Plusieurs parents disent avoir eu beaucoup de mal à obtenir des nouvelles de leurs enfants après leurs arrestations le 22 au soir. Le lendemain, ils se réunissaient place de la Nation devant le lycée Arago, pour essayer d'en savoir plus. Une des parents d'élèves explique à CheckNews: «De ce que j'ai vu, la porte du lycée était fonctionnelle.» Comprendre, selon la femme, éprouvée par la garde à vue de sa fille, que les occupants n'ont pas défoncé la porte pour occuper le lycée.

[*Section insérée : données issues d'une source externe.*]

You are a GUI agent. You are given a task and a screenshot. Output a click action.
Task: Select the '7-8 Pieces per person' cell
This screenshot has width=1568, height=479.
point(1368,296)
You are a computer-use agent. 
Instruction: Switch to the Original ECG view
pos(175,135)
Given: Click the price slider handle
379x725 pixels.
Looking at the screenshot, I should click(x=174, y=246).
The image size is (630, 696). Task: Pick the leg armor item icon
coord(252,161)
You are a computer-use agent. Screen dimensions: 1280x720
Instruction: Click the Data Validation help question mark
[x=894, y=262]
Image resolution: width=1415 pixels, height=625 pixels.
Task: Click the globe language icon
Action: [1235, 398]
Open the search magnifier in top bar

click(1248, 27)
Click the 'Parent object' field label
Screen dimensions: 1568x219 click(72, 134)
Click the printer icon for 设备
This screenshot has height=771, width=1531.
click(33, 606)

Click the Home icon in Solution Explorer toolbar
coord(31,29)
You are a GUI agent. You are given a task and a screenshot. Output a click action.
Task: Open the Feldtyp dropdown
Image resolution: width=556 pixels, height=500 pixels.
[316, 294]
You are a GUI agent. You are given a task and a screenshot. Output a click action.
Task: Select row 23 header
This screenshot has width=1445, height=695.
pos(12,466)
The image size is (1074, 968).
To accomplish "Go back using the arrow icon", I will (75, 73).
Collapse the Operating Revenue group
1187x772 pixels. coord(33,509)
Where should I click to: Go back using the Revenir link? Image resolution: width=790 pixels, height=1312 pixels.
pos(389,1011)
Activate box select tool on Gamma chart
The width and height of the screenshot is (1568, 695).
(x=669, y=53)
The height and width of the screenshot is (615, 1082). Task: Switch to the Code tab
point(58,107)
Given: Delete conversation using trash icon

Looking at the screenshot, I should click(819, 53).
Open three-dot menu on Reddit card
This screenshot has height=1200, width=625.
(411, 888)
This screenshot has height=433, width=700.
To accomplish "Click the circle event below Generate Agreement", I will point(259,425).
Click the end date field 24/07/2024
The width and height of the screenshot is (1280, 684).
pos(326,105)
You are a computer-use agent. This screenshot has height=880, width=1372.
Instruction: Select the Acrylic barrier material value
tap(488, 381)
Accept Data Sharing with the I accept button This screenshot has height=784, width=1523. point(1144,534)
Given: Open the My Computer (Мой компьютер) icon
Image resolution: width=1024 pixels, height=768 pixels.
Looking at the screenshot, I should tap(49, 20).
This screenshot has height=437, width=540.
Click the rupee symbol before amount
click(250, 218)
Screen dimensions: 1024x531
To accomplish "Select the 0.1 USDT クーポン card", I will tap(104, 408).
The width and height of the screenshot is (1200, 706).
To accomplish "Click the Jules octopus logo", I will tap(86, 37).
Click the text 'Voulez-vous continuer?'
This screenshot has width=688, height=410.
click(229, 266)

Chez la fédération de parents d'élèves FCPE, qui a publié des communiqués dénonçant les interpellations massives, on se dit assez «surpris»: «L'intervention a été si rapide et si chaotique que je me demande si les lycéens sont les seuls responsables», confie Jean-Jacques Renard, vice-président de la FCPE. Il ajoute: «Qu'il y ait eu des "incrust" pour commettre des actions malveillantes, je veux bien le croire, mais ce n'était vraiment pas l'objectif premier des jeunes, qui voulaient juste tenir une AG.»
Quant au vol allégué de «matériel informatique» (selon le rectorat), que suggère une photo de Nicolas Bray, Jean-Yves Renard s'avoue surpris: «Les policiers ont arrêté tout le monde à la sortie. Comment quelqu'un aurait pu sortir avec une tablette électronique?» C'est l'une des nombreuses questions à laquelle la justice devra répondre, alors que des déferrements ont lieu depuis le 24 au matin.